WHY: Known as one of the best road trips on the planet, highlights include the Twelve Apostles, Loch Ard Gorge, London Arch, Bay of Islands and more. An abundance of beaches and wildlife will have you stopping frequently along the route.
TOP TIP: Make the most of the many accommodation options along the way — there's so much on offer, take your time to see it all.
WHAT: The capital of Australia's island state
WHERE: On the River Derwent, backed by Mt Wellington.
WHY: Tasmania's capital city offers a blend of heritage, scenery and culture, the latter of which is best represented by Mona — the Museum of Old and New Art. It's the largest privately-funded museum in the Southern Hemisphere, with a diverse range of artworks from the collection of David Walsh, a Tasmanian professional gambler and businessman.
TOP TIP: Mona hosts two annual festivals — coming up is January's Mona Foma, which unleashes an eclectic mix of music and art.
ADELAIDE, SOUTH AUSTRALIA
WHAT: The Festival City
WHY: South Australia's capital has worn many titles in its time but in recent years it's become best known for festivals.Mad March satisfies eager festival goers, with hundreds events across the city - events including WOMADelaide, the Adelaide Festival and Fringe will go ahead in 2021, but in a different format. There's also a year-round roster of interesting events including OzAsia, the Edinburgh Air Show, the Handpicked Festival, as well as night markets and moonlight cinemas.
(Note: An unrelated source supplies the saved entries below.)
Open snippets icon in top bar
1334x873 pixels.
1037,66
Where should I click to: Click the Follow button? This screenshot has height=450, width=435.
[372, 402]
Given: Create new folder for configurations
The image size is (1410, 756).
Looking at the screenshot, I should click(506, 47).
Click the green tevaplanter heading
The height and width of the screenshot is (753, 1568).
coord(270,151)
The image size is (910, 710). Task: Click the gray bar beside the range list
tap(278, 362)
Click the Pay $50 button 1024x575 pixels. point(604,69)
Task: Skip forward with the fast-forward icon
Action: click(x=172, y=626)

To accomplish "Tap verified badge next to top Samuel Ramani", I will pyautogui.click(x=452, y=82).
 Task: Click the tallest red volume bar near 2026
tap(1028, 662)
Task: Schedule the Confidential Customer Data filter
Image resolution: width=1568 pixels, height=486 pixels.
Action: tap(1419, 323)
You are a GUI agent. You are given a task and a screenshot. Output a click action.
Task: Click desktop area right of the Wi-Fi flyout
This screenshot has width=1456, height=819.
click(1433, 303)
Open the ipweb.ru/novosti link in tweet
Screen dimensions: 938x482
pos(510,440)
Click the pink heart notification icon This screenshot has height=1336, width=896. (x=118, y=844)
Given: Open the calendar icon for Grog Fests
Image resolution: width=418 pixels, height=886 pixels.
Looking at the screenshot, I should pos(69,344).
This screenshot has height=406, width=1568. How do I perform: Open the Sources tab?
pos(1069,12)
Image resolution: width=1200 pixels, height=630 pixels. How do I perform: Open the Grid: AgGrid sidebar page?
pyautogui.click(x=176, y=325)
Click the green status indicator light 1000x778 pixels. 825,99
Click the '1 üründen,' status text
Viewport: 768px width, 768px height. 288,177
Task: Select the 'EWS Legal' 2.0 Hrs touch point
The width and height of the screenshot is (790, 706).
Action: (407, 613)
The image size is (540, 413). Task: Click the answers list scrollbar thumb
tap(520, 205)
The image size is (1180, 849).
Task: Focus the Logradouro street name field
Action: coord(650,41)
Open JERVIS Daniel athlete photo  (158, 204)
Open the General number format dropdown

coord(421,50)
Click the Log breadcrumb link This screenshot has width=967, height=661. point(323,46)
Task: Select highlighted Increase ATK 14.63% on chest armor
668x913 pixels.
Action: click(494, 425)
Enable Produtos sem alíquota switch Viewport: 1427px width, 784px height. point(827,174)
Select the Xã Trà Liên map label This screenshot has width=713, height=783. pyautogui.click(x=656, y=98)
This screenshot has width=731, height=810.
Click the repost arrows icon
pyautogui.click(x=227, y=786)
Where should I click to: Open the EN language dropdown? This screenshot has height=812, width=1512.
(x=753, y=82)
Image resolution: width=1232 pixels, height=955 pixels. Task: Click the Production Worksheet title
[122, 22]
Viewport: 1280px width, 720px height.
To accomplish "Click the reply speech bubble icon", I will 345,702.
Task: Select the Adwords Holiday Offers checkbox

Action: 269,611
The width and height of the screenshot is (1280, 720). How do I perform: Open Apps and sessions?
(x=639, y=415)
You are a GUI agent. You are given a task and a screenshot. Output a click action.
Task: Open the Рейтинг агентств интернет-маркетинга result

TOP TIP: The city's festival calendar steps up even more after Christmas.
PERTH, WESTERN AUSTRALIA
WHAT: Rottnest Island
WHERE: A 25-minute ferry ride from Fremantle, or 90 minutes from Perth's Barrack St Jetty.
WHY: An island getaway just 19km off the WA coast, Rottnest is a protected nature reserve, with a casual atmosphere and Mediterranean-style climate. Home to the quokka — a small marsupial that looks like a mini-wallaby, the island also boasts secluded coves, white-sand beaches, and top-notch snorkelling.
TOP TIP: Be cautious, the Quokka is super cute but it has a salty side. Give it some space.